Swan Lane Mills is a former cotton mill complex in Bolton, Greater Manchester. All three mills are Grade II* listed buildings.
The mills were designed by Stott and Sons of Oldham. When completed, the double mill (Nos. 1 and 2) was the largest spinning mill in the world. It was granted Grade II* listed status on 26 April 1974. Number 3 Mill was separately listed as Grade II* on the same day.

History
Swan Lane Mills are typical of the final phase of cotton mill construction in Lancashire, of vast size and decorated with flamboyant terracotta embellishments reflecting the industry's prominence and prosperity. The mill was planned as a double mill with a central boiler house and built in two phases. Swan Lane Number 1 Mill was built in 1902, and Number 2 Mill three years later. The double mill was built to contain 210,000 mule spindles. Number 3 Mill was built in 1915 and housed 120,000 mule spindles. Number 1 Mill spun fine counts using Sea Island Cotton and Number 2 Mill concentrated on medium counts using Egyptian cotton.The mill also had 250 carding and 200 drawing and roving frames.

> _Data extract_:
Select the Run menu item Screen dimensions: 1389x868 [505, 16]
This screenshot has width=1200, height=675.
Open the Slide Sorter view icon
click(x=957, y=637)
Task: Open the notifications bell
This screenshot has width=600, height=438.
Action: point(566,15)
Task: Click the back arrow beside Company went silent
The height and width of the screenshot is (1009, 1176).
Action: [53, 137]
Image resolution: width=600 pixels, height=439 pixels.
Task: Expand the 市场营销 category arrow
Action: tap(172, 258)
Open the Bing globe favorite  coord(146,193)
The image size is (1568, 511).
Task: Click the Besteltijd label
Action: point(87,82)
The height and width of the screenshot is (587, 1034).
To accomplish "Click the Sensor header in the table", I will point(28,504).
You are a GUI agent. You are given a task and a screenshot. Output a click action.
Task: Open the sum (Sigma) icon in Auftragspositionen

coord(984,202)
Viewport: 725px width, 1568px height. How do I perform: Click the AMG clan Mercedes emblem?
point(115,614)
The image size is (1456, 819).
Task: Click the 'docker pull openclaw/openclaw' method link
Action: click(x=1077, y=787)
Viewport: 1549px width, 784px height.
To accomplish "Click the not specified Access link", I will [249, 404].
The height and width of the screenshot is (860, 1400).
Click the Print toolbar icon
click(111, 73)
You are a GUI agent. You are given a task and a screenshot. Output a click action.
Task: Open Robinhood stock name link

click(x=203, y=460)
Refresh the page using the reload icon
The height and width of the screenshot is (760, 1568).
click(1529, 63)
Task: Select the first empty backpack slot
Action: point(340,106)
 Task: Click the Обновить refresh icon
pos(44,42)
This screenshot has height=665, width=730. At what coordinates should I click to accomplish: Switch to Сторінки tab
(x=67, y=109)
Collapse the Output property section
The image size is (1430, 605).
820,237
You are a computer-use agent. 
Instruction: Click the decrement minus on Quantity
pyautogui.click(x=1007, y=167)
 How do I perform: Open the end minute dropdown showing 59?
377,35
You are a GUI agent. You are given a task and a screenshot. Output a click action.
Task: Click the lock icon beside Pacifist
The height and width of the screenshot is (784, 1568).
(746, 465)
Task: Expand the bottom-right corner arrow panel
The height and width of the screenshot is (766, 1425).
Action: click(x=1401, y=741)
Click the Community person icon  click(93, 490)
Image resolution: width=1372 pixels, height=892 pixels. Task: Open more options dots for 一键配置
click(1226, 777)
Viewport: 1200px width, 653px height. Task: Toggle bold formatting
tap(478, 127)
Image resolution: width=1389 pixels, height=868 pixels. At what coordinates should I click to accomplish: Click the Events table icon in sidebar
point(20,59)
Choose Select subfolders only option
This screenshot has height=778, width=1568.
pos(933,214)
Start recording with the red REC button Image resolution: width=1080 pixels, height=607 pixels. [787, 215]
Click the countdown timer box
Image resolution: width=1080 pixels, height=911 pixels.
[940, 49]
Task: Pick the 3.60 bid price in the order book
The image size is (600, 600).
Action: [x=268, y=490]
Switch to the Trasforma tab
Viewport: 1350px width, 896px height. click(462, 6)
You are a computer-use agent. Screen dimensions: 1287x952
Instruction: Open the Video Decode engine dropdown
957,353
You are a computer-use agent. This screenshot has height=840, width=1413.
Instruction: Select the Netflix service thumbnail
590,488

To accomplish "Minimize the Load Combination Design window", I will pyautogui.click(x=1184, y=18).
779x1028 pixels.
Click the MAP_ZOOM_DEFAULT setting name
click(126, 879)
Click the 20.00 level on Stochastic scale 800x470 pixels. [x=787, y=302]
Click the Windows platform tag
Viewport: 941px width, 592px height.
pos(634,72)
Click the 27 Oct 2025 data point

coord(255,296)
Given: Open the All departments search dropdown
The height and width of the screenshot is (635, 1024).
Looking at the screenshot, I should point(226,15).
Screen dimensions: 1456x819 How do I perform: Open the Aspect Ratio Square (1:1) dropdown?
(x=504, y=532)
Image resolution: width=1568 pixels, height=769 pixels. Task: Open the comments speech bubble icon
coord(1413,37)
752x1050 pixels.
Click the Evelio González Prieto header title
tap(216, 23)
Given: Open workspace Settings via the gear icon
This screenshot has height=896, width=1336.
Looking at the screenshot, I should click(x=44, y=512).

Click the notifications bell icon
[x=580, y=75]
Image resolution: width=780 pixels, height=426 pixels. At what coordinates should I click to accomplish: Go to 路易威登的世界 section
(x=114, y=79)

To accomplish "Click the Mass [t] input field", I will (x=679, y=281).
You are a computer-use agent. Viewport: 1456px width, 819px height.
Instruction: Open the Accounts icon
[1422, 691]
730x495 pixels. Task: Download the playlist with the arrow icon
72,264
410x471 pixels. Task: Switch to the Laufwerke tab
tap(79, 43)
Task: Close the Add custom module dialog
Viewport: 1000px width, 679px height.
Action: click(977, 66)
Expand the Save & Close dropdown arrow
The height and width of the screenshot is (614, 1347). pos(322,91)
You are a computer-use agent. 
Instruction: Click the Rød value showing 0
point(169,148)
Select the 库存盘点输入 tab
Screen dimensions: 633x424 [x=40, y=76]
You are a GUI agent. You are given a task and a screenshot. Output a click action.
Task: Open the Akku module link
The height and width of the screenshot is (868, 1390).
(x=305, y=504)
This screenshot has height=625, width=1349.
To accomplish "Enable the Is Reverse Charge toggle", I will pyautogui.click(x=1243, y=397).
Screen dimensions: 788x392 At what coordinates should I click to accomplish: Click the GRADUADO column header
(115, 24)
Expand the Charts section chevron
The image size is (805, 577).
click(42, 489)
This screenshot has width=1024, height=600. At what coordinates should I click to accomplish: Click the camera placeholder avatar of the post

> _Problem details_:
Copy out the Swan Lane Mills passage above word for word, from its opening sentence through its final one.

> _Solution to the problem_:
Swan Lane Mills is a former cotton mill complex in Bolton, Greater Manchester. All three mills are Grade II* listed buildings.
The mills were designed by Stott and Sons of Oldham. When completed, the double mill (Nos. 1 and 2) was the largest spinning mill in the world. It was granted Grade II* listed status on 26 April 1974. Number 3 Mill was separately listed as Grade II* on the same day.

History
Swan Lane Mills are typical of the final phase of cotton mill construction in Lancashire, of vast size and decorated with flamboyant terracotta embellishments reflecting the industry's prominence and prosperity. The mill was planned as a double mill with a central boiler house and built in two phases. Swan Lane Number 1 Mill was built in 1902, and Number 2 Mill three years later. The double mill was built to contain 210,000 mule spindles. Number 3 Mill was built in 1915 and housed 120,000 mule spindles. Number 1 Mill spun fine counts using Sea Island Cotton and Number 2 Mill concentrated on medium counts using Egyptian cotton.The mill also had 250 carding and 200 drawing and roving frames.